In reaching these selections, Warren compared the stock prices with MorningStar's estimates of intrinsic value:
Apollo Group (APOL)
With more than 450,000 students, Apollo is the largest for-profit university in the United States. Our analyst Todd Young feels that the firm's size and scale (which is the largest in the industry), its efficient operations, price-inelastic customers, and corporate- and government-aided student financing, provide Apollo with a wide economic moat. While near-term concerns over student default rates and revenue recognition practices have suppressed the stocks of for-profit education firms, Todd believes that strong demand for post-secondary education should continue to benefit companies like Apollo longer term.
Western Union (WU)
Our analyst Brett Horn believes that Western Union is the clear leader in an industry where size confers significant advantages. With a network of over 375,000 agents worldwide, and a marked cost advantage over its rivals, he believes that Western Union is well-positioned to come out on the back end of the global economic downturn in a stronger operating position than its peers.
Procter & Gamble (PG)
While Procter & Gamble's size confers tremendous benefits in terms of distribution, brand reach, and scale with suppliers, our analyst Lauren DeSanto believes that the household products giant was caught flat-footed in its response to the dramatic downturn in consumer spending. With a new CEO at the helm, however, and plans implemented to reinvigorate top-line and earnings growth, she remains confident that P&G will be able to reposition itself for the more challenging economy.
Our analyst Karen Andersen believes Genzyme's in-house innovation and smart acquisitions have enhanced its ability to succeed globally. Despite the impact that ongoing supply constraints of two of its leading rare disease therapies have had on results over the past year, Karen feels the firm's manufacturing and strategy improvements should set the stage for a recovery in 2010.
As a leading health insurer, WellPoint's stock has been challenged by the uncertainty of health-care reform. Our analyst Matthew Coffina believes that WellPoint's economies of scale and broad, low-cost provider network provide it with distinct advantages. It is the largest managed care organization (by medical membership) in the United States and enjoys a particularly strong bargaining position when dealing with health-care providers.
UnitedHealth Group (UNH)
The complete set of implications health-care reform holds for UnitedHealth are also difficult to anticipate, but Matthew thinks the company will continue to play an important role in financing health care services. He remains impressed with UnitedHealth's ability to leverage its 33 million medical members to negotiate large discounts with health care providers that want to be part of the company's network.
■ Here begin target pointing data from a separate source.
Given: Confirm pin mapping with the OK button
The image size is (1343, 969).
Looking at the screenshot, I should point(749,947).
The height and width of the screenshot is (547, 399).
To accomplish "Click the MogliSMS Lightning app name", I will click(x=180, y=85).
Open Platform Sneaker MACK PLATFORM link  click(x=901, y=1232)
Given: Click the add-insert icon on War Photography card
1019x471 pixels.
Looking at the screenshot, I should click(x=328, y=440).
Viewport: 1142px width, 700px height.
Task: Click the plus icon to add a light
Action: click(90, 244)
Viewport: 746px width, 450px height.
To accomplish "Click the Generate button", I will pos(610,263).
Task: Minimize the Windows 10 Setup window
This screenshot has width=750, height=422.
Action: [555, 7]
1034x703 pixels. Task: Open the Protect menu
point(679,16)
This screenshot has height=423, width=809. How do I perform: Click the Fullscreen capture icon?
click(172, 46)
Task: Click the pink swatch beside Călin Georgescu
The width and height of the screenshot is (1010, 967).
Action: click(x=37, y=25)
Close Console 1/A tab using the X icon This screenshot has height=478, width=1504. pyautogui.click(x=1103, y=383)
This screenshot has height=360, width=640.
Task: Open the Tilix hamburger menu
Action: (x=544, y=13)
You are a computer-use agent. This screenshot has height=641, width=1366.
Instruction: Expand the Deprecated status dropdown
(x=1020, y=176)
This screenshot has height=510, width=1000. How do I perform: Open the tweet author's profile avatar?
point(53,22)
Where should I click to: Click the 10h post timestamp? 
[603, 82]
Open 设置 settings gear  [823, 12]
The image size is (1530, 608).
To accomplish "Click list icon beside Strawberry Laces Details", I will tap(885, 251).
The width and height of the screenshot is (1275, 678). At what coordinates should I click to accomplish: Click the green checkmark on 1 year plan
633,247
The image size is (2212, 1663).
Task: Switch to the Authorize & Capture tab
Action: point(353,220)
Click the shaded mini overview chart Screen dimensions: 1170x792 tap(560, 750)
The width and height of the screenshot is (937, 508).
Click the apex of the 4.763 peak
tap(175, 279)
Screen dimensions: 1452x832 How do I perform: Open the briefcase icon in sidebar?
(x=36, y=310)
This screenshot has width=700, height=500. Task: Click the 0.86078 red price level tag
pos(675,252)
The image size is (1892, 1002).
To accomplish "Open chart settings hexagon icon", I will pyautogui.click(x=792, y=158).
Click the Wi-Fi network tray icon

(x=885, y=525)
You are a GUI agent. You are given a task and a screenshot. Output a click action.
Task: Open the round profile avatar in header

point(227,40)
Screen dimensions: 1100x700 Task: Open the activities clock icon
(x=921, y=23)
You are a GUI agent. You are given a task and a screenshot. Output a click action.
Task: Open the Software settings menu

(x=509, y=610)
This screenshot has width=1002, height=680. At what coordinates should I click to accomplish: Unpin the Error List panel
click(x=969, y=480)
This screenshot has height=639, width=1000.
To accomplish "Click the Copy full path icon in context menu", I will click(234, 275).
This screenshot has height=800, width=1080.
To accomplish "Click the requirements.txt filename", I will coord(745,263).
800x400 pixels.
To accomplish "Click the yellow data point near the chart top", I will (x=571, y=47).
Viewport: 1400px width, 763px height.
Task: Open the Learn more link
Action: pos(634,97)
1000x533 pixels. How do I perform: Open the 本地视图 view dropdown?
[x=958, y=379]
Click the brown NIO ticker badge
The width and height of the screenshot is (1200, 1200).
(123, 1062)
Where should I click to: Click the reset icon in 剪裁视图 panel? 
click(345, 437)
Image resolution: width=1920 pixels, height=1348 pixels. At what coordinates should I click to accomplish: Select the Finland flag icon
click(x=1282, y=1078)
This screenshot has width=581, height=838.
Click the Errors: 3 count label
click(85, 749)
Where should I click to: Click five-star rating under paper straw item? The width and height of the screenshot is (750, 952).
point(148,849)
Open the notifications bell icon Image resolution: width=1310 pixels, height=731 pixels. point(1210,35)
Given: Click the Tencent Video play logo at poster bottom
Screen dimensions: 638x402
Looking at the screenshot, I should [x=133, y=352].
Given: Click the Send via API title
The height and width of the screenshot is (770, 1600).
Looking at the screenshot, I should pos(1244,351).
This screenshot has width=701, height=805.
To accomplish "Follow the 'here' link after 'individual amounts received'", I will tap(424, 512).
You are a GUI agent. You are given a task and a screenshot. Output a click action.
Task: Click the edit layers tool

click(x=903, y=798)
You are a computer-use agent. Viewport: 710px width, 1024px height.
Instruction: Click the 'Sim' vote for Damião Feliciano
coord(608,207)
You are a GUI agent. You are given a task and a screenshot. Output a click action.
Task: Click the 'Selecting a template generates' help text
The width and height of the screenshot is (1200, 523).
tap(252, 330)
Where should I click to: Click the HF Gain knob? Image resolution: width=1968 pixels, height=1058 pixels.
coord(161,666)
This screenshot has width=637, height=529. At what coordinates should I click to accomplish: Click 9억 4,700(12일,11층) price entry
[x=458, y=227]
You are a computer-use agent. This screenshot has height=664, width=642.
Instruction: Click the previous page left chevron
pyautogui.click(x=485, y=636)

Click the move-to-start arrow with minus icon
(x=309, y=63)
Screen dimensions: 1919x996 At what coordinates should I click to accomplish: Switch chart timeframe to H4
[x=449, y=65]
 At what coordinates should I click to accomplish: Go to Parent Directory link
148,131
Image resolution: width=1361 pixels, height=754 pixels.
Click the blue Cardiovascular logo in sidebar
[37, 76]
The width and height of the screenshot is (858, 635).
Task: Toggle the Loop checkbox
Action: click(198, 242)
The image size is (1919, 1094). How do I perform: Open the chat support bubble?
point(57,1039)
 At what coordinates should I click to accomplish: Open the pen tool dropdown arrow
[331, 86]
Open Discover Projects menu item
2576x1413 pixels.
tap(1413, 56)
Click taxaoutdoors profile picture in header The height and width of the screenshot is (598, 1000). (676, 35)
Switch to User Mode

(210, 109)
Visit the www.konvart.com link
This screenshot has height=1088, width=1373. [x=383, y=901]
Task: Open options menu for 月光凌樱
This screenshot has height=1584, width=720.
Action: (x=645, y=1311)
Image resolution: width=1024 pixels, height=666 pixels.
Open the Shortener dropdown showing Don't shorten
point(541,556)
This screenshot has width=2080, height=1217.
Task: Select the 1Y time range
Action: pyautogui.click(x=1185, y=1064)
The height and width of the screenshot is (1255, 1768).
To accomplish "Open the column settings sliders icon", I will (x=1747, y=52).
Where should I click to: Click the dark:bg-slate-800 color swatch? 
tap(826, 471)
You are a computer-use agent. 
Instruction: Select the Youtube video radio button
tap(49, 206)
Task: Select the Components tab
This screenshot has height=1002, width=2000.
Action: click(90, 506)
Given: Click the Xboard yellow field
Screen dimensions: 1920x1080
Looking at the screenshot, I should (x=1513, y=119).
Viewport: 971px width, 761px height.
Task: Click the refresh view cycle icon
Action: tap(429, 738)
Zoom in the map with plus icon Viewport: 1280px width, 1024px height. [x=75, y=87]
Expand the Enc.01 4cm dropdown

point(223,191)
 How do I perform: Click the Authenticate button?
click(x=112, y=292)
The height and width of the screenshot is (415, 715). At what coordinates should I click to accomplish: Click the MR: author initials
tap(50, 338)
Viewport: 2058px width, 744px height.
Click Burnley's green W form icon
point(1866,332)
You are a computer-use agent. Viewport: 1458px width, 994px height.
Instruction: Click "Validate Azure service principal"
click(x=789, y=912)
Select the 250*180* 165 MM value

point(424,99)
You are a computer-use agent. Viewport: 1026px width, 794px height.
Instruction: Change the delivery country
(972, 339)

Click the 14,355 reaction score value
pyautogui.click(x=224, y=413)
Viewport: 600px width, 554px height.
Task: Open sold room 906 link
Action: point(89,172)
In an industry plagued by stagnant growth, Novartis has emerged as a juggernaut in the pharmaceuticals industry with a uniquely diversified operating platform--which includes branded pharmaceuticals, generics, vaccines, diagnostics, and consumer products--and an industry-leading number of new potential blockbuster drugs. Our analyst Damien Conover expects the firm's recent move to acquire the remainder of Alcon (ACL) it does not already own will only add to the mix, creating both revenue and cost synergies for Novartis longer term.
Our basic materials analysts believe that Monsanto is a fierce competitor that continues to dominate a market that it essentially created more than a decade ago. While there have been some near-term headwinds--primarily from increased competition within its Roundup herbicide business--they feel that the firm's ongoing commitment to research and development and assertive capital allocation will allow it to continue to reward shareholders in the long run.
Comcast Corporation (CMCSK)
Besides being the largest domestic cable provider, Comcast is also a significant provider of Internet and telephone services. Our analyst Michael Hodel believes Comcast's competitive advantages stem from the fact that no other company can match it ability to offer multiple services over one connection within the territories it serves. While he's not enthralled with the firm's move to acquire NBC Universal from General Electric (GE), believing the combination of content creation and distribution will create little value for Comcast longer term, he feels the shares are relatively attractive at today's prices.